Dein Wunsch, Indien zu besuchen, ist willkommen. Was ich aber dabei wünsche ist, dass du dazu deine physischen Hände, deine Füße und deinen Körper nicht brauchst, sondern ohne Füße reist, ohne Zunge sprichst, ohne Augen siehst und ohne Ohren hörst, und dass du – während du zu Hause sitzt – nicht nur Indien besuchst, sondern ganz Brahmand. Wenn du Indien mit dem physischen Körper besuchst – was soll’s – wenn du nicht jenseits dieser Welt gelangst? Wenn du aber entgegnest, dass du nach Indien kommen willst, um deinen Meister zu sehen, dann solltest du beachten, dass der physische Körper nicht die Wirkliche Gestalt des Meisters ist. Er ist nur ein Gewand, das Er in dieser Welt angezogen hat und hier wieder ablegen wird.
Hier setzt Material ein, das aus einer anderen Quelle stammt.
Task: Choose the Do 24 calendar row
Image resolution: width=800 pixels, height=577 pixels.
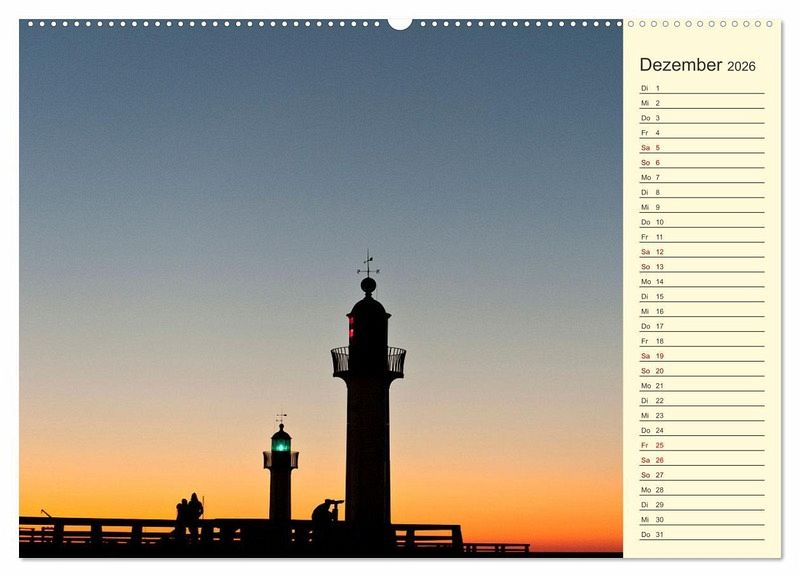Action: point(701,430)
Die Wahre Form eines Meisters ist der Heilige Ton, und in jener Form durchdringt der Meister jedes einzelne Haar an deinem Körper und hat Seinen Wohnsitz in dir. Wenn du hinter den Augenbrennpunkt gehen wirst, dann wird dir der Meister in Seiner Strahlenden Form begegnen, und wenn du Trikuti erreichst, wird dich der Meister in Seiner Form als Tonstrom sogar nach Sach Khand hinauf begleiten. Fliege aufwärts, auf den Schwingen des Glaubens und der Liebe, damit du jeden Tag mit Ihm sprechen und immer bei Ihm sein kannst.

Dies wird nach und nach kommen, du brauchst deswegen nicht zu verzweifeln. Meditiere regelmäßig und eines Tages werden all diese Kräfte dein sein, und du wirst deine Wahre Heimat erreichen.